Une main-d’œuvre qualifiée qui profite aux GAFAM
Le Kenya dispose d’une main-d’œuvre qualifiée dans le domaine du numérique, grâce à un système éducatif qui intègre l’apprentissage du codage informatique dès l’école primaire. Le pays compte également plusieurs universités et instituts qui forment des ingénieurs, des développeurs et des entrepreneurs. Le président kényan, William Ruto, a fait de la formation des jeunes aux métiers du numérique une priorité de son mandat.
Cette main-d’œuvre qualifiée et bon marché représente un avantage indéniable pour les GAFAM (Google, Apple, Facebook, Amazon et Microsoft), qui ont installé leurs bases régionales à Nairobi. Ces entreprises bénéficient du savoir-faire local pour développer leurs produits et services adaptés au marché africain, mais aussi pour recruter des talents qui peuvent travailler sur des projets globaux.
Par exemple, Microsoft a ouvert en 2019 son premier centre de développement en Afrique à Nairobi, où travaillent plus de 200 ingénieurs kényans sur des technologies comme l’intelligence artificielle, le cloud ou la blockchain. Google a également inauguré en 2020 son premier laboratoire d’intelligence artificielle en Afrique à Nairobi, où sont menées des recherches sur des applications liées à la santé, à l’agriculture ou à l’éducation. Apple envisage quant à lui d’installer à Nairobi sa propre académie de développeurs.
Un défi pour les start-up kényanes
Si les GAFAM sont attirés par le potentiel technologique du Kenya, ils représentent aussi une concurrence redoutable pour les start-up kényanes, qui peinent à retenir leurs meilleurs éléments face aux salaires plus élevés proposés par les géants américains. Selon une étude du cabinet Partech Africa, 40% des développeurs kényans ont déjà rejoint les rangs des GAFAM.
Les start-up kényanes doivent également faire face à un manque de financement, malgré une augmentation des levées de fonds ces dernières années.
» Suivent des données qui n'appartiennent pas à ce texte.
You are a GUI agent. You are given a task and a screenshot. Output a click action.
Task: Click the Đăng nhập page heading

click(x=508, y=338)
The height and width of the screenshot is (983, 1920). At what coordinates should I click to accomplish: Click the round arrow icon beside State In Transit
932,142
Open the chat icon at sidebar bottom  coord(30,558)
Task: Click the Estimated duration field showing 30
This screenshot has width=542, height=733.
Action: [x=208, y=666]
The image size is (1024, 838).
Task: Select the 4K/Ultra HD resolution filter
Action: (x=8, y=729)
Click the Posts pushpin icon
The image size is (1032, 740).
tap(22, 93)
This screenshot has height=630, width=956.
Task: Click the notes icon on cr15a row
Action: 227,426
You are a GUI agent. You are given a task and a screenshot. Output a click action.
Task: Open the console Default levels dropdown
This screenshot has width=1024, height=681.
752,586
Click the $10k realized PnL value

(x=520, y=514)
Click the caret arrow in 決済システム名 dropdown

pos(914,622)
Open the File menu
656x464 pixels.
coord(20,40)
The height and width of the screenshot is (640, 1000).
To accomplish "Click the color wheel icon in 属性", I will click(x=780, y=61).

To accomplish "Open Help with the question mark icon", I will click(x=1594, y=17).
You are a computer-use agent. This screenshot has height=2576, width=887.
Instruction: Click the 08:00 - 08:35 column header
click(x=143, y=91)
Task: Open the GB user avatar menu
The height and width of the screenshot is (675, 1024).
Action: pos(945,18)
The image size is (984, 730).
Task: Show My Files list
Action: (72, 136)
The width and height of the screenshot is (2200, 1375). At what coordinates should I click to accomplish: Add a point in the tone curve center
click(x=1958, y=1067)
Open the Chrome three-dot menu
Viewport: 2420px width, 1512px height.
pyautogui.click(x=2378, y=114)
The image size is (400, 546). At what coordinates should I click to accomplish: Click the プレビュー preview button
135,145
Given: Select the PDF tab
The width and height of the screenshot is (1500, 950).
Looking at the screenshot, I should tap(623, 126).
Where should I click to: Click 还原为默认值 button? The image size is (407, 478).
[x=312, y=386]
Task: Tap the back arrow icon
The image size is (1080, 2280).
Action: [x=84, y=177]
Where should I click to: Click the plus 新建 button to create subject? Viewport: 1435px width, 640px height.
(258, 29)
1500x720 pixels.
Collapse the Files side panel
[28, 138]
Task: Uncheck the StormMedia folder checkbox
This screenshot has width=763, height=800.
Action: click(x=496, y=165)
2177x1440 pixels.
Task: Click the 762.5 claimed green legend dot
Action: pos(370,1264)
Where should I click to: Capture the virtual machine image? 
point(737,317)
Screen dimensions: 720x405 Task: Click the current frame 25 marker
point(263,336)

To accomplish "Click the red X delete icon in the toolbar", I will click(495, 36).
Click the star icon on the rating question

En 2022, les start-up kényanes ont attiré près de 500 millions d’euros de fonds, soit deux fois plus qu’en 2021. Le Kenya se rapproche ainsi du Nigeria, qui domine le classement africain avec plus de 700 millions d’euros levés en 2022. Toutefois, ces montants restent faibles comparés à ceux des start-up européennes ou américaines.
Les start-up kényanes doivent également faire face à un environnement réglementaire incertain, qui peut freiner leur croissance ou leur accès au marché. Par exemple, le gouvernement kényan a imposé en 2019 une taxe de 1,5% sur les transactions numériques, qui affecte les services de mobile money comme M-Pesa. Le gouvernement kényan a également adopté en 2020 une loi sur la protection des données personnelles, qui impose des obligations aux acteurs du numérique en matière de collecte, de traitement et de transfert des données.
Une opportunité pour le développement du pays
Le secteur du numérique représente une opportunité pour le développement économique et social du Kenya, qui ambitionne de devenir un pays à revenu intermédiaire d’ici 2030. Le numérique contribue à la création d’emplois, à la diversification de l’économie, à l’amélioration de la productivité et à la résolution de problèmes sociaux et environnementaux.
Le président kényan, William Ruto, a fait du numérique un axe stratégique de son plan de développement « Vision 2030 », qui vise à faire du Kenya un hub régional et continental de l’innovation. Pour cela, il mise sur le renforcement des infrastructures numériques, comme la fibre optique ou le réseau 5G ; le soutien aux start-up et aux incubateurs ; la promotion de l’entrepreneuriat et de l’écosystème technologique ; et la coopération avec les partenaires internationaux, notamment les GAFAM.
Le Kenya espère ainsi tirer profit de la révolution numérique pour accélérer sa croissance économique, réduire la pauvreté, améliorer l’accès aux services publics et renforcer sa compétitivité sur le marché mondial.